> **EXERCISE**
Rewrite the listing below, renaming "GUI agent" to "desktop assistant" everywhere it occurs and leaving everything else unchanged.

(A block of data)
- - -

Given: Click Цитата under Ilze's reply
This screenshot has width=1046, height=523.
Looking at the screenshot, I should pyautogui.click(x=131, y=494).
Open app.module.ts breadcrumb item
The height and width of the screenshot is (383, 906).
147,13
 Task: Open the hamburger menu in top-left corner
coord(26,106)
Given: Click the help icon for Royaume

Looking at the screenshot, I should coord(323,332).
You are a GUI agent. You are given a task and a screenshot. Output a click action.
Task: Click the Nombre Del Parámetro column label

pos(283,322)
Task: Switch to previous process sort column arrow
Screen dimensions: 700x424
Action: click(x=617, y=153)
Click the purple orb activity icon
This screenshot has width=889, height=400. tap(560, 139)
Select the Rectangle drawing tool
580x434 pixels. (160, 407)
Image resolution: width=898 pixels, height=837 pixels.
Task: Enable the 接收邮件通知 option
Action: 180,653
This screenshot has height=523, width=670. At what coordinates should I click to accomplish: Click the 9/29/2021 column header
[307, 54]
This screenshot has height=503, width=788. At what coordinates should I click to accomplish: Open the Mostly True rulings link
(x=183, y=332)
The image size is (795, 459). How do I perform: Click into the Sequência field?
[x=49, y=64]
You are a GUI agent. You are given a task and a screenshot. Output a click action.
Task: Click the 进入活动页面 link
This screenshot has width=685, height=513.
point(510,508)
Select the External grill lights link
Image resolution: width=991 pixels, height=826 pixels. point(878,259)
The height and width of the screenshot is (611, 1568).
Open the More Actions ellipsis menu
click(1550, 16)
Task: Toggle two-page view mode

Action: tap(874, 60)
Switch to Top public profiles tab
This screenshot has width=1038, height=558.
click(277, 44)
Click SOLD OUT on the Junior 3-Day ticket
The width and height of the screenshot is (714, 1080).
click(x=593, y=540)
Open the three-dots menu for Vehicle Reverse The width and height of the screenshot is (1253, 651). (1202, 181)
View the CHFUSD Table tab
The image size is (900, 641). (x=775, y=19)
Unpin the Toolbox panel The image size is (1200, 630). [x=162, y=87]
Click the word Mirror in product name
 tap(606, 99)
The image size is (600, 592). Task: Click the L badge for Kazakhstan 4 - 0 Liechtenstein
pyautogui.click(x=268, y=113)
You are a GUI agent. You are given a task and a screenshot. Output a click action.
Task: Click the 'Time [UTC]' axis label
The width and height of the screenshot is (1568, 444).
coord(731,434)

- - -

> **REPLY TO THE EXERCISE**
Given: Click Цитата under Ilze's reply
This screenshot has width=1046, height=523.
Looking at the screenshot, I should pyautogui.click(x=131, y=494).
Open app.module.ts breadcrumb item
The height and width of the screenshot is (383, 906).
147,13
 Task: Open the hamburger menu in top-left corner
coord(26,106)
Given: Click the help icon for Royaume

Looking at the screenshot, I should coord(323,332).
You are a desktop assistant. You are given a task and a screenshot. Output a click action.
Task: Click the Nombre Del Parámetro column label

pos(283,322)
Task: Switch to previous process sort column arrow
Screen dimensions: 700x424
Action: click(x=617, y=153)
Click the purple orb activity icon
This screenshot has width=889, height=400. tap(560, 139)
Select the Rectangle drawing tool
580x434 pixels. (160, 407)
Image resolution: width=898 pixels, height=837 pixels.
Task: Enable the 接收邮件通知 option
Action: 180,653
This screenshot has height=523, width=670. At what coordinates should I click to accomplish: Click the 9/29/2021 column header
[307, 54]
This screenshot has height=503, width=788. At what coordinates should I click to accomplish: Open the Mostly True rulings link
(x=183, y=332)
The image size is (795, 459). How do I perform: Click into the Sequência field?
[x=49, y=64]
You are a desktop assistant. You are given a task and a screenshot. Output a click action.
Task: Click the 进入活动页面 link
This screenshot has width=685, height=513.
point(510,508)
Select the External grill lights link
Image resolution: width=991 pixels, height=826 pixels. point(878,259)
The height and width of the screenshot is (611, 1568).
Open the More Actions ellipsis menu
click(1550, 16)
Task: Toggle two-page view mode

Action: tap(874, 60)
Switch to Top public profiles tab
This screenshot has width=1038, height=558.
click(277, 44)
Click SOLD OUT on the Junior 3-Day ticket
The width and height of the screenshot is (714, 1080).
click(x=593, y=540)
Open the three-dots menu for Vehicle Reverse The width and height of the screenshot is (1253, 651). (1202, 181)
View the CHFUSD Table tab
The image size is (900, 641). (x=775, y=19)
Unpin the Toolbox panel The image size is (1200, 630). [x=162, y=87]
Click the word Mirror in product name
 tap(606, 99)
The image size is (600, 592). Task: Click the L badge for Kazakhstan 4 - 0 Liechtenstein
pyautogui.click(x=268, y=113)
You are a desktop assistant. You are given a task and a screenshot. Output a click action.
Task: Click the 'Time [UTC]' axis label
The width and height of the screenshot is (1568, 444).
coord(731,434)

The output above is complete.